§ DATASET RECORDS

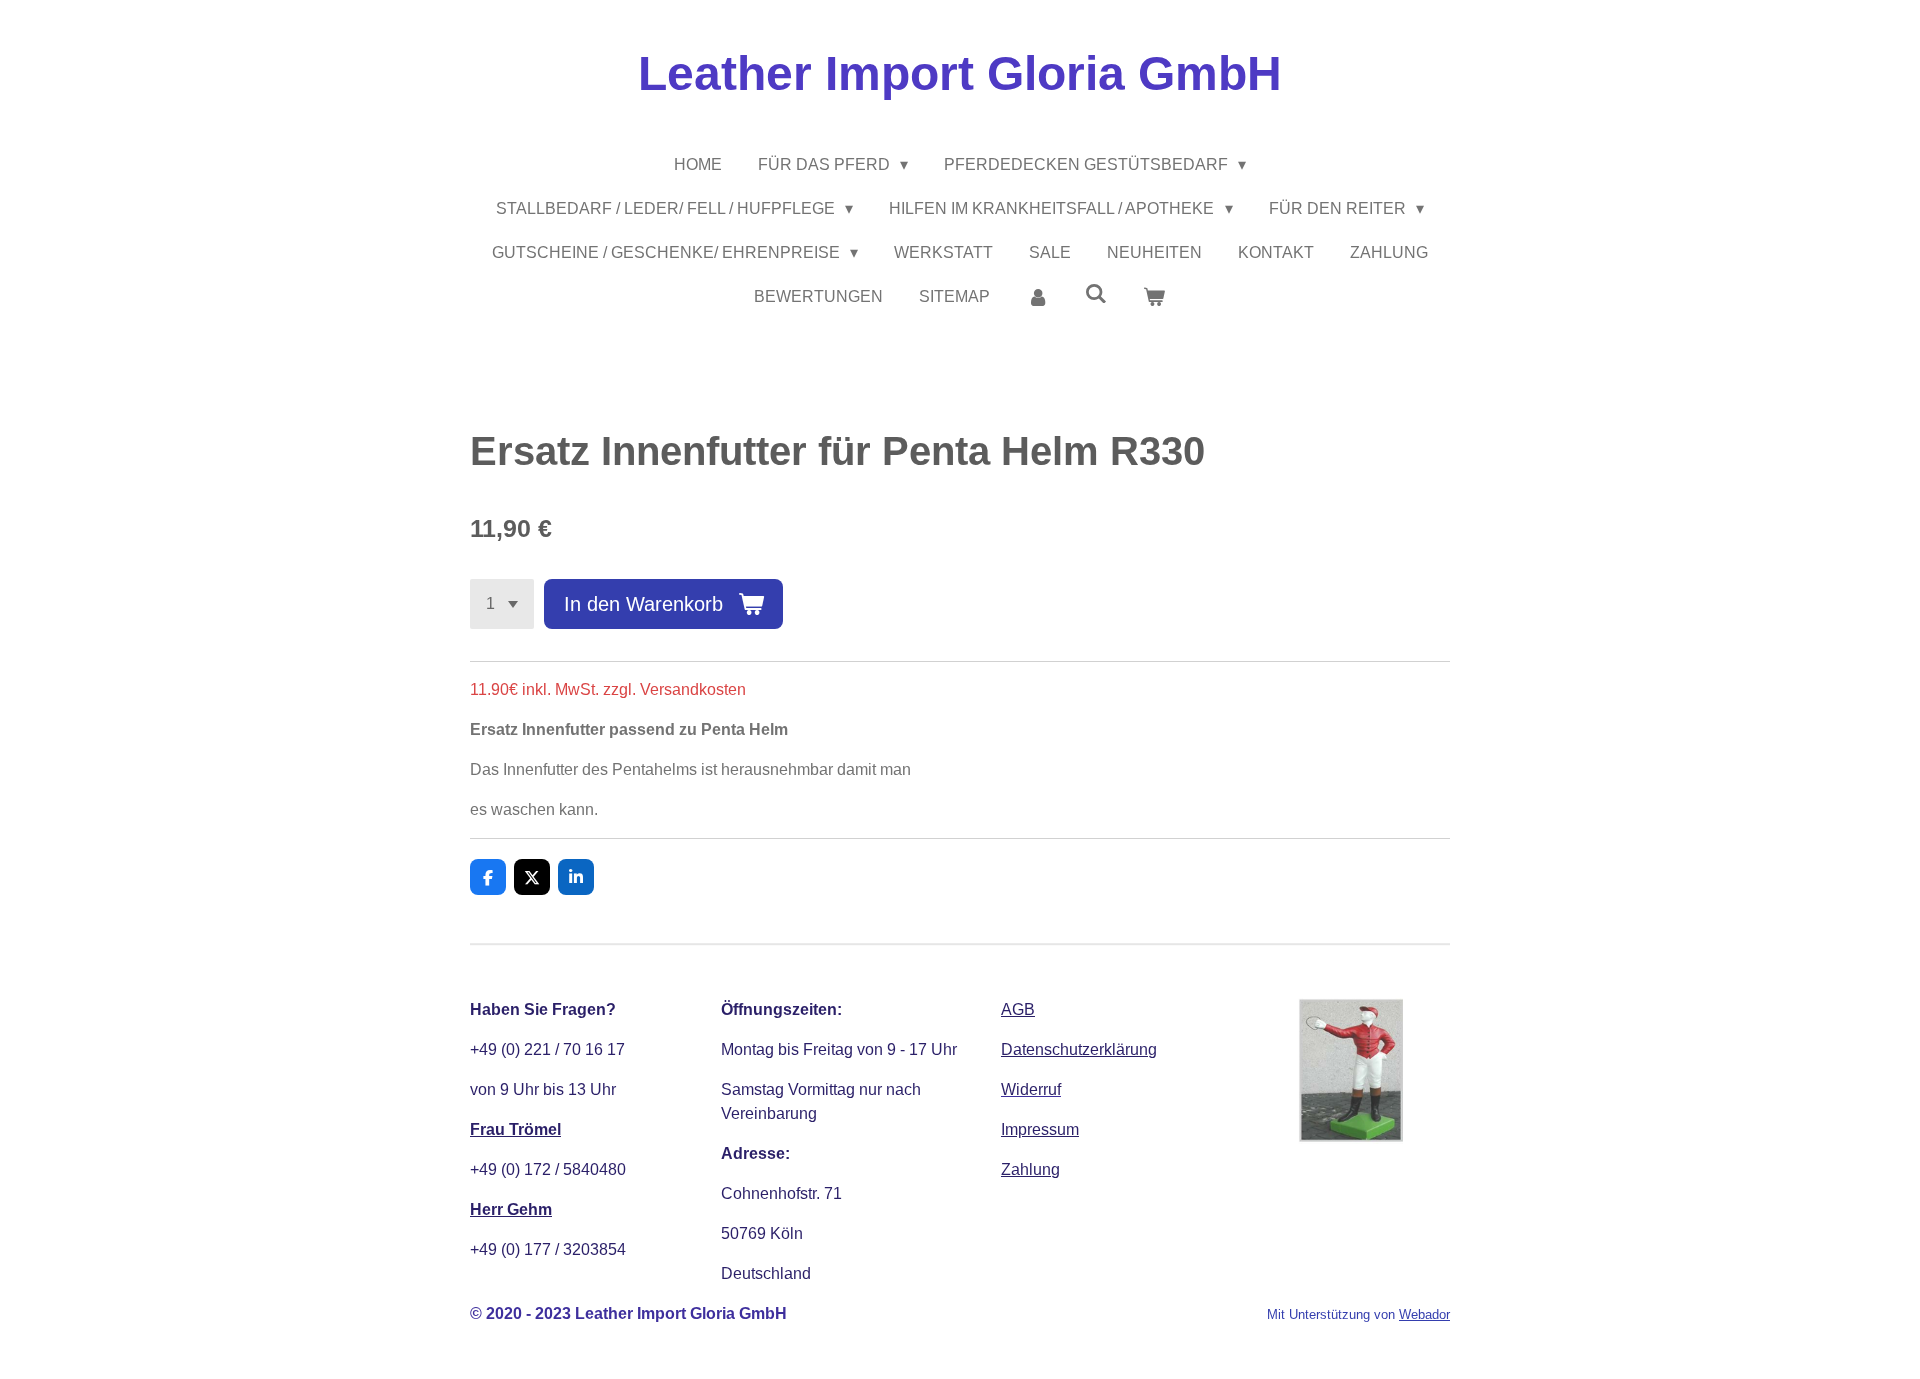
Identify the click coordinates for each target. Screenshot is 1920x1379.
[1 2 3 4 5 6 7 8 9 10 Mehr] (502, 604)
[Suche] (1096, 294)
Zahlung (1030, 1169)
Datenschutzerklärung (1079, 1049)
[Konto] (1037, 297)
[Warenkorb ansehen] (1154, 297)
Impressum (1040, 1129)
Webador (1424, 1314)
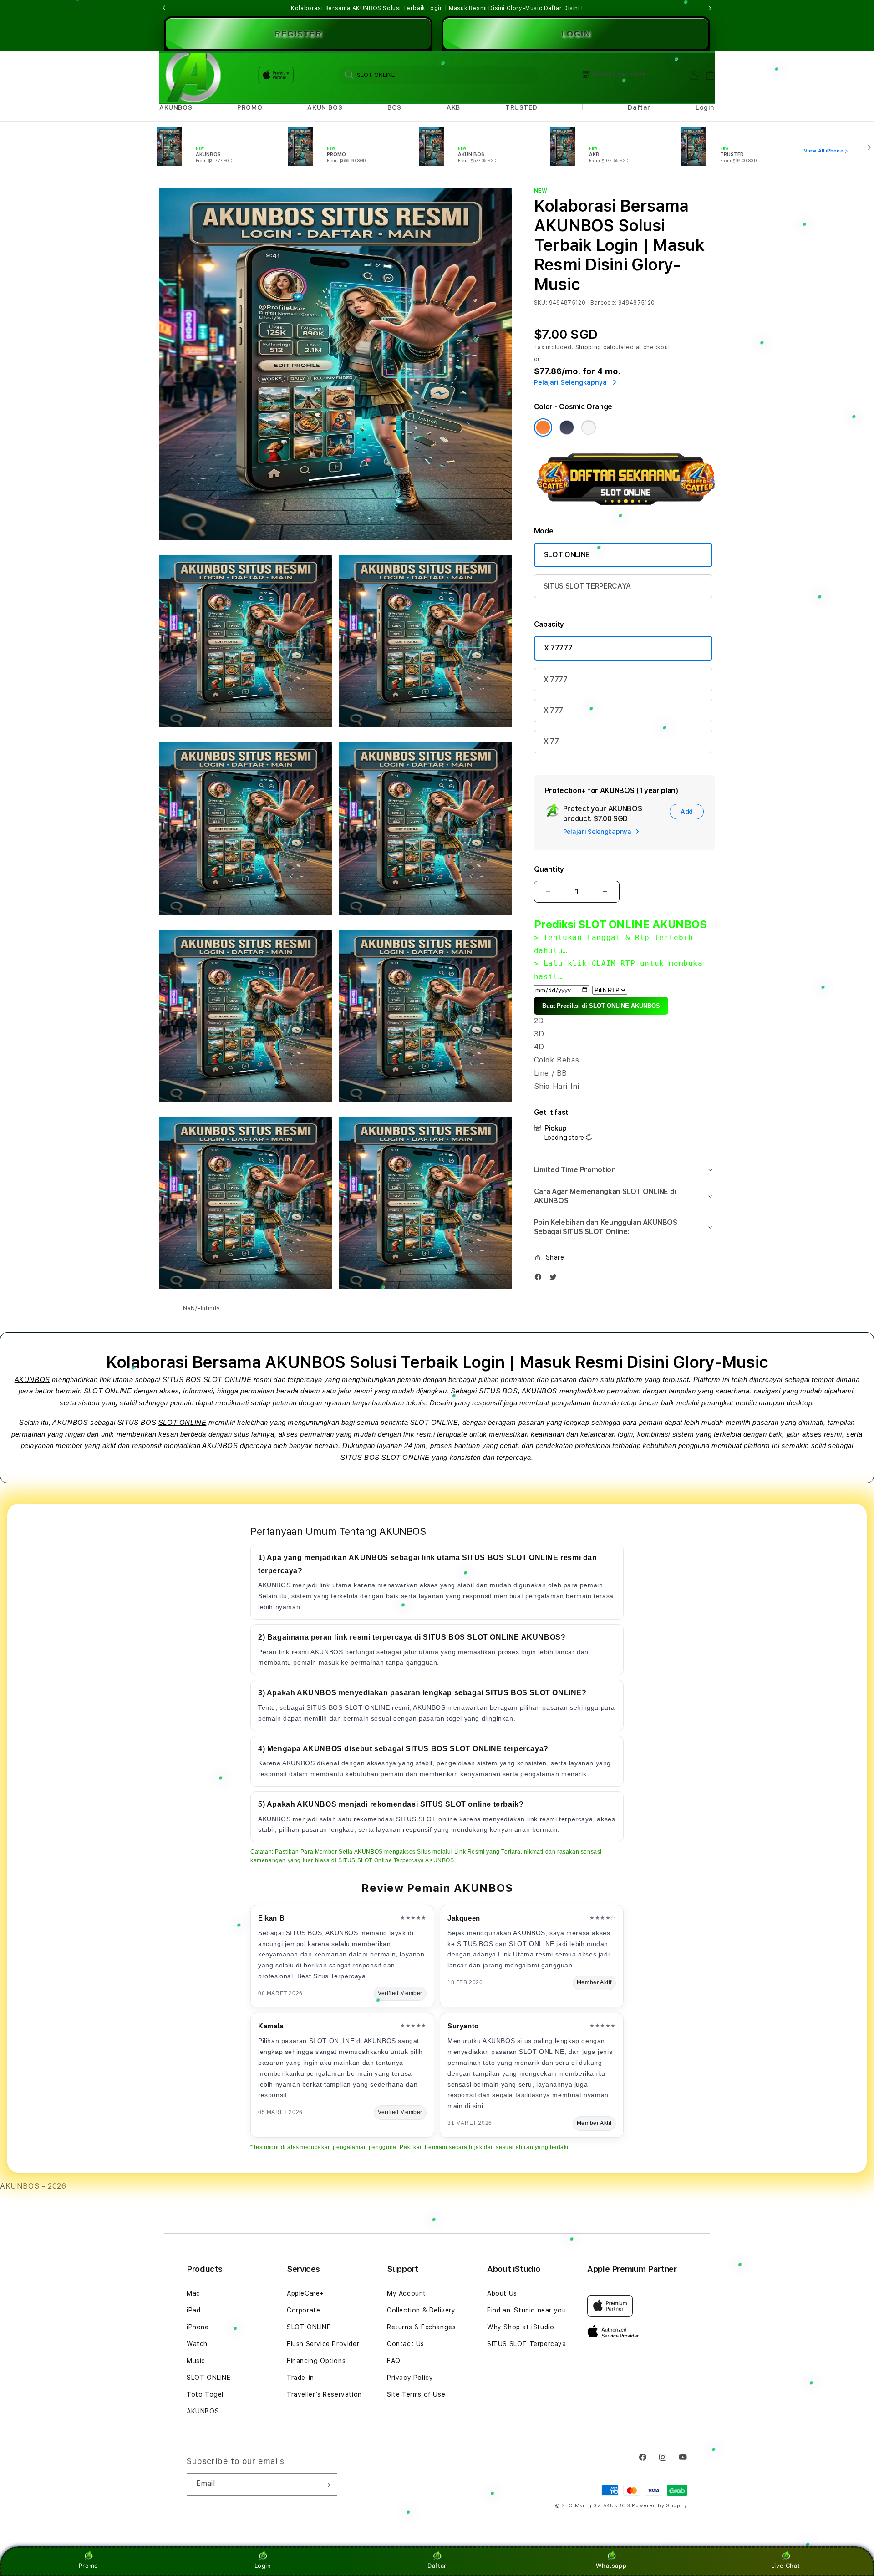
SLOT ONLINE (566, 554)
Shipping (588, 347)
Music (196, 2360)
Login (262, 2565)
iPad (193, 2310)
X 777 (553, 710)
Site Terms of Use (416, 2394)
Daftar (437, 2565)
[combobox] (438, 74)
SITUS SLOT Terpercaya (526, 2343)
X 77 (551, 741)
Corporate (303, 2310)
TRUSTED (521, 107)
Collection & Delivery (421, 2310)
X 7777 (556, 679)
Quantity (549, 869)
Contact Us (405, 2343)
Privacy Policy (410, 2377)
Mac (193, 2293)
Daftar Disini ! (563, 8)
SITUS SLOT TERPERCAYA (587, 586)
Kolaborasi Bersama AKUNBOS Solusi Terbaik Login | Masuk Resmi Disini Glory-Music (437, 8)
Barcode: (603, 303)
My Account (406, 2293)
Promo (88, 2565)
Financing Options (316, 2360)
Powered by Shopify (659, 2506)
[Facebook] (540, 1278)
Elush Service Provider (323, 2343)
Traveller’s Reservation (324, 2394)
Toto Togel (205, 2394)
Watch (197, 2343)
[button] (175, 108)
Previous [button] (163, 8)
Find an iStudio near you (526, 2310)
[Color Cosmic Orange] (543, 427)
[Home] (191, 75)
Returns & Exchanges (421, 2327)
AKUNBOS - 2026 (33, 2186)
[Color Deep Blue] (566, 427)
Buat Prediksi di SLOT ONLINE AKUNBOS (601, 1005)
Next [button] (710, 8)
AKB (453, 107)
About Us (502, 2293)
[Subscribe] (327, 2484)
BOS (394, 107)
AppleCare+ (305, 2293)
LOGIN (576, 33)
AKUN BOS (324, 107)
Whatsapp (611, 2565)
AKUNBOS (175, 107)
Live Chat (785, 2565)
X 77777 (558, 648)
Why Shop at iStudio (520, 2327)
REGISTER (298, 33)
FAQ (394, 2360)
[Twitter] (555, 1278)
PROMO (249, 107)
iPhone (198, 2327)
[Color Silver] (588, 427)
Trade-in (300, 2377)
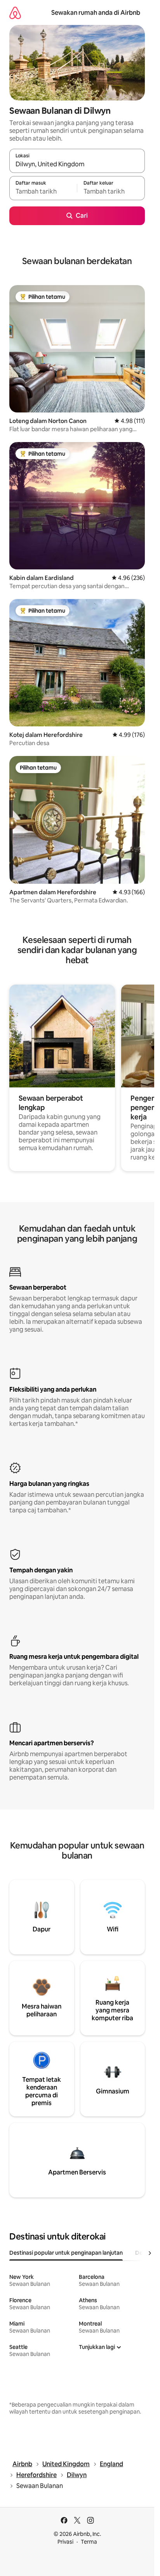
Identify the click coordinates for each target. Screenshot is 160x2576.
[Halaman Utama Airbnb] (15, 12)
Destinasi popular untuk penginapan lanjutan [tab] (66, 2252)
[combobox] (77, 164)
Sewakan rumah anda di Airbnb (95, 13)
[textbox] (43, 191)
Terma (89, 2541)
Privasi (65, 2541)
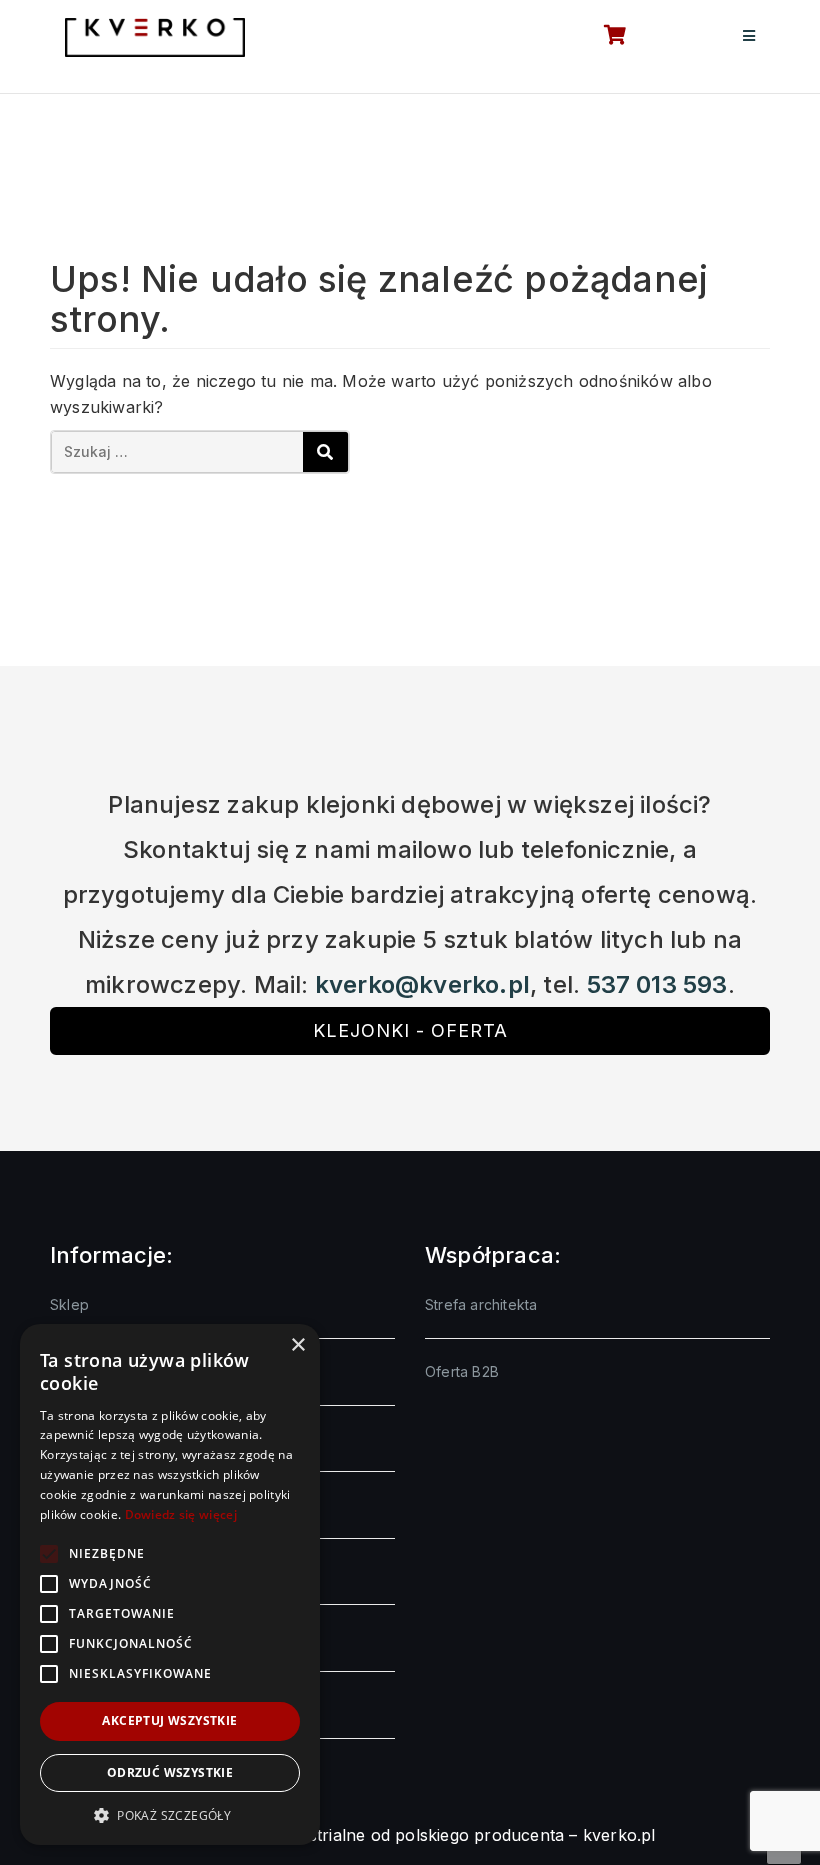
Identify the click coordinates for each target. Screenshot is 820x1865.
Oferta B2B (462, 1371)
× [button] (297, 1345)
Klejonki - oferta (410, 1030)
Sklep (69, 1304)
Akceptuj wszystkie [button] (169, 1720)
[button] (170, 1815)
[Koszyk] (604, 37)
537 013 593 (657, 984)
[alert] (170, 1584)
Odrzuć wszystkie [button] (170, 1772)
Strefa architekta (481, 1304)
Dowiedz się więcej (181, 1514)
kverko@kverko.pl (422, 984)
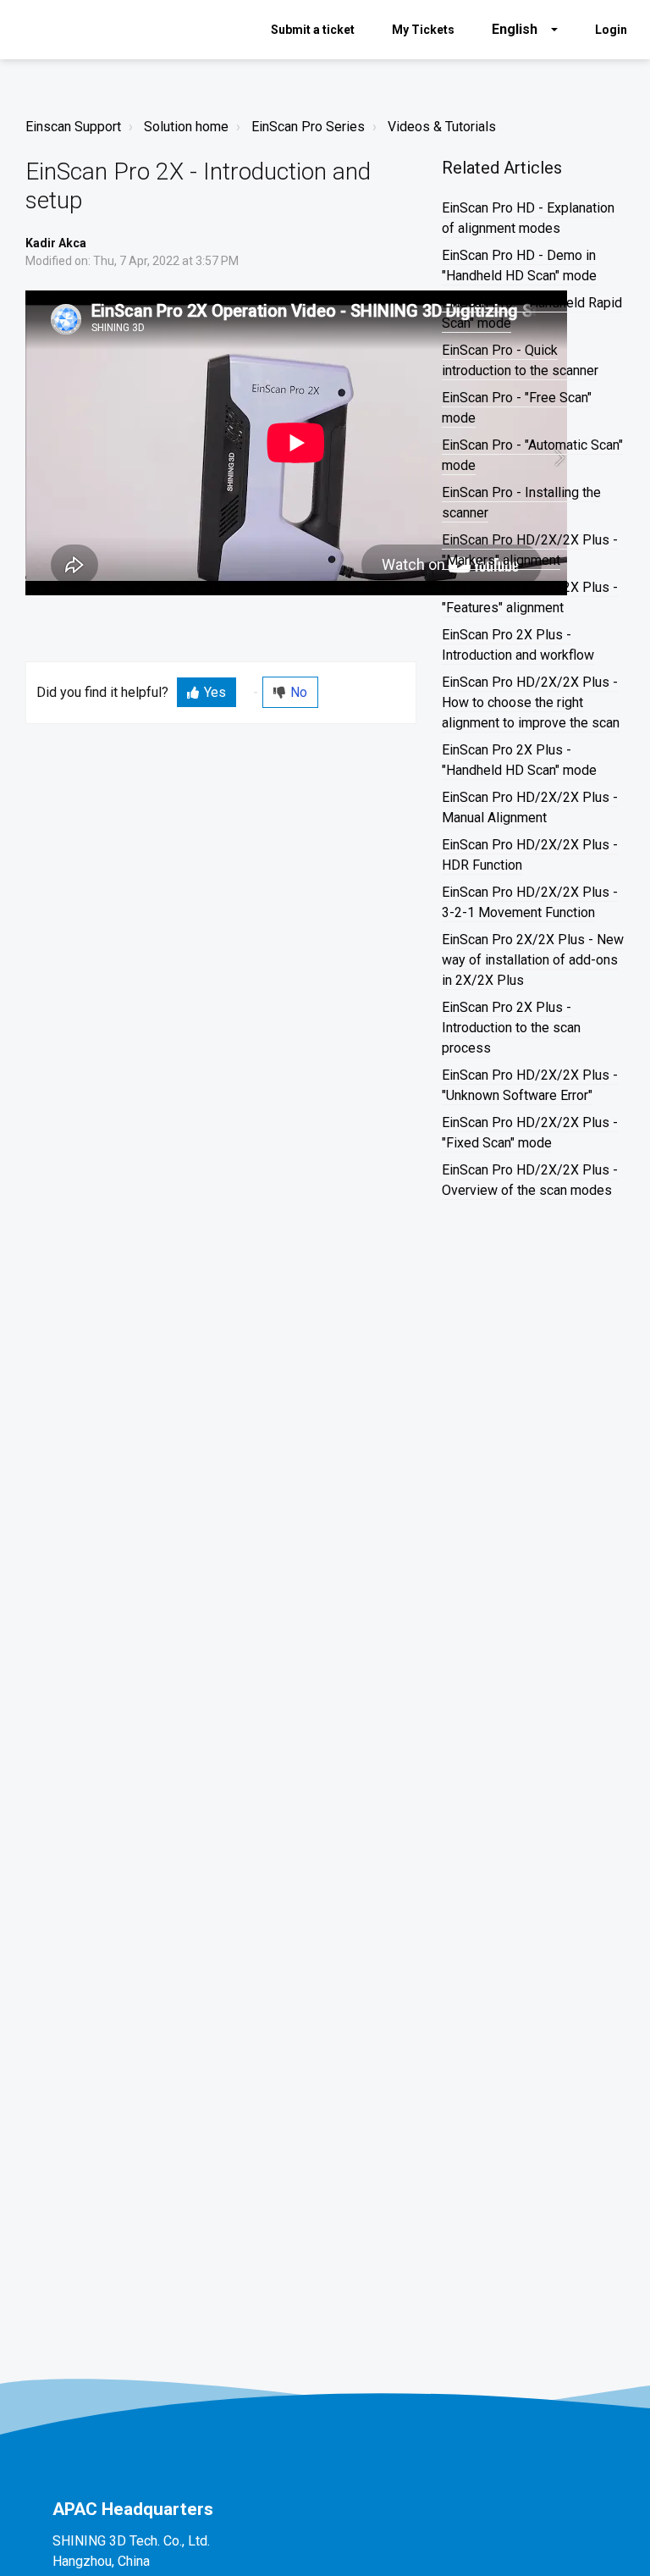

§ ASSIGNED TASK
Restate word for word only the lines above from the line containing "My Account (406, 2293)" to the line containing "Trade-in (300, 2377)", both of them included.

§ SOLUTION TO THIS PROBLEM
My Account (406, 2293)
Promo (88, 2565)
Financing Options (316, 2360)
Powered by Shopify (659, 2506)
[Facebook] (540, 1278)
Elush Service Provider (323, 2343)
Traveller’s Reservation (324, 2394)
Toto Togel (205, 2394)
Watch (197, 2343)
[button] (175, 108)
Previous [button] (163, 8)
Find an iStudio near you (526, 2310)
[Color Cosmic Orange] (543, 427)
[Home] (191, 75)
Returns & Exchanges (421, 2327)
AKUNBOS - 2026 (33, 2186)
[Color Deep Blue] (566, 427)
Buat Prediksi di SLOT ONLINE AKUNBOS (601, 1005)
Next [button] (710, 8)
AKB (453, 107)
About Us (502, 2293)
[Subscribe] (327, 2484)
BOS (394, 107)
AppleCare+ (305, 2293)
LOGIN (576, 33)
AKUN BOS (324, 107)
Whatsapp (611, 2565)
AKUNBOS (175, 107)
Live Chat (785, 2565)
X 77777 (558, 648)
Why Shop at iStudio (520, 2327)
REGISTER (298, 33)
FAQ (394, 2360)
[Twitter] (555, 1278)
PROMO (249, 107)
iPhone (198, 2327)
[Color Silver] (588, 427)
Trade-in (300, 2377)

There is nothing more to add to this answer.